I adore Celestial Seasonings Sleepytime tea.
Words cannot describe, my friends. I could try, but there are no words for how satisfying it is. During the winter I get to the point that I go through 5 travel mugs of it a day. (That would put me at going through the mondo box of 40 bags every 2 weeks or so. Yikes….just realized that…) It’s warm, slightly sweet, earthy, and…well, read their description….it’s better.
Deb and I have had many a conversation about how the cup makes the tea. The type of cup you drink out of is a big decision….it depends greatly on a number of factors. Big mugs like the one (which I got from Serendipity in New York this summer!) are for book reading, movies, or times when you want a lot of tea.
Mugs like the tall one above are for when you want to keep it hot for a really long time, so that you can make it, go do something, and have it still be hot when you come back. Or if you want to drink it slowly and have it stay warm for a long time.
Mugs like this one are for if you are in a rush, need to drink it fast, or if you want to drink it immediately. The wider mouth helps it cool faster. Deb can drink it when it’s fresh and boiling off the stove, but I always need to let it set for about 10 minutes and cool off a bit. Mugs like this are good because they allow the liquid to cool faster. If I’m wanting to drink right away and not have to wait as long for it to cool, this is the cup I usually go with.
One of the top phrases you hear in our house is “do you want some tea?” as one of us puts the kettle on. Followed a few minutes later by “what kind of cup do you want?” as we prep the kettle, mugs, tea, etc.

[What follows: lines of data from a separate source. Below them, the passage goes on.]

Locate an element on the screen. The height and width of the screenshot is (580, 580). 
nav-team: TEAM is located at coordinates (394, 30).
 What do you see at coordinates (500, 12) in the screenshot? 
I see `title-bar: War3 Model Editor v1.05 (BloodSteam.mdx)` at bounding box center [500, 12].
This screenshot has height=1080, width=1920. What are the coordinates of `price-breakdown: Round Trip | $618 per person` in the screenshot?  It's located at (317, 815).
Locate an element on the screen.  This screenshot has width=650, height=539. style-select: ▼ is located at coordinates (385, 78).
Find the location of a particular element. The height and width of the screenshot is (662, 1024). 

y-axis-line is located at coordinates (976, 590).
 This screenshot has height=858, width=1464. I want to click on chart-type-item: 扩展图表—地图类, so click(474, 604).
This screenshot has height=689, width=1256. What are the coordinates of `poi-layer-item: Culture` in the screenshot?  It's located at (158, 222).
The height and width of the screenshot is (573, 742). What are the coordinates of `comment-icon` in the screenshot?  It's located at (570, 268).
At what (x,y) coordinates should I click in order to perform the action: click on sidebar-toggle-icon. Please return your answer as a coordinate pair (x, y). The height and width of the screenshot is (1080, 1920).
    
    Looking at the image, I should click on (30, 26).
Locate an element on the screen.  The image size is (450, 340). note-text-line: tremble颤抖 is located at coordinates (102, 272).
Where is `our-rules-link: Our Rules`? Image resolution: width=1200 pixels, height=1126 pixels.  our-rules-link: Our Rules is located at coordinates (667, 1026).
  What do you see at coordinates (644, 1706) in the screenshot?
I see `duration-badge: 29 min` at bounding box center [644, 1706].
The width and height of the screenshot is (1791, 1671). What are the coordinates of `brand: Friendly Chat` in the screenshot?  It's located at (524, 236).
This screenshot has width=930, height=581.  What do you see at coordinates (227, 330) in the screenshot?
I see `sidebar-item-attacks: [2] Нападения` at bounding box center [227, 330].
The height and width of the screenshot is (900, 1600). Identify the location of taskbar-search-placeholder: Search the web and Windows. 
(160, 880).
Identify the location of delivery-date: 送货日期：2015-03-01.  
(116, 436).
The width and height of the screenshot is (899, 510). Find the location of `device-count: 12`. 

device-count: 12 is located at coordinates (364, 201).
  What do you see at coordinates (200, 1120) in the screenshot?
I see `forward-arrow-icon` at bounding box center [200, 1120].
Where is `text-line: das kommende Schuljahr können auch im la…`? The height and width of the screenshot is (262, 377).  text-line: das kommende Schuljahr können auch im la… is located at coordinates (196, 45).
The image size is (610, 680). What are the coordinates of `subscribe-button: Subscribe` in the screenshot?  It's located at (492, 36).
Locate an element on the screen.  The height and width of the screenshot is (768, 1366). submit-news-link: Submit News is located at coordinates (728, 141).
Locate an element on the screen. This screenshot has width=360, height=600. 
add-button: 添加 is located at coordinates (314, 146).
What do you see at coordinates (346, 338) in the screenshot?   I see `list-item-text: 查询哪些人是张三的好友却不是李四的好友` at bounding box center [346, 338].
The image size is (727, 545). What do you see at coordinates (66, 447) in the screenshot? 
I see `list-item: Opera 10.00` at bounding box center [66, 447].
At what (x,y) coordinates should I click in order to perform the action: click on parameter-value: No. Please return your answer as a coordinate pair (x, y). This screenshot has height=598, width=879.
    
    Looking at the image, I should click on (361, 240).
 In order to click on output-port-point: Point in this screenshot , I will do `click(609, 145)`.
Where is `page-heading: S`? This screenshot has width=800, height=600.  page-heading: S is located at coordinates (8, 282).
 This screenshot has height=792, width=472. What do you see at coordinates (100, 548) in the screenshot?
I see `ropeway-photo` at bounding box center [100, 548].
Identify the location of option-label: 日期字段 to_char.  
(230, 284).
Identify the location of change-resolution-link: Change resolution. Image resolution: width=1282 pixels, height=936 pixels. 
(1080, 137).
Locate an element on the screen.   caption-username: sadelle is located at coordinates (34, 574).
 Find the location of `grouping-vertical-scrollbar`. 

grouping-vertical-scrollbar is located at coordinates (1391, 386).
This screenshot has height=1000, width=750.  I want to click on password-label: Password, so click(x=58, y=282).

Whatever the cup, here are my guidelines for making the perfect cup of tea:
1. The water must boil. Don’t be tempted to zap it in the microwave or put it in the kettle and take it off before it boils. Taking the water all the way up to boil will allow the tea to steep more flavor and steep more quickly.
2. The bag goes in the cup first. The boiling water should be poured over the tea bag. Don’t dunk the tea bag into the cup of boiling water. The first think the water should hit is the bag, not the mug.
3. Add extras last. Any sugar, milk, or lemon should be added and stirred in after you fully steep the tea.
Tea is healthy (I usually count it as drinking water if it’s caffeine free), it’s inexpensive, and it delicious. I usually find if I drink some after dinner it is a good evening appetite “shut down” signal for me that keeps me from snacking before bed. What’s not to love?
I’m sure you’re enjoying lots of warm beverages in this cold weather. (I’ve had 4 today! Yikes.) What’s your favorite tea?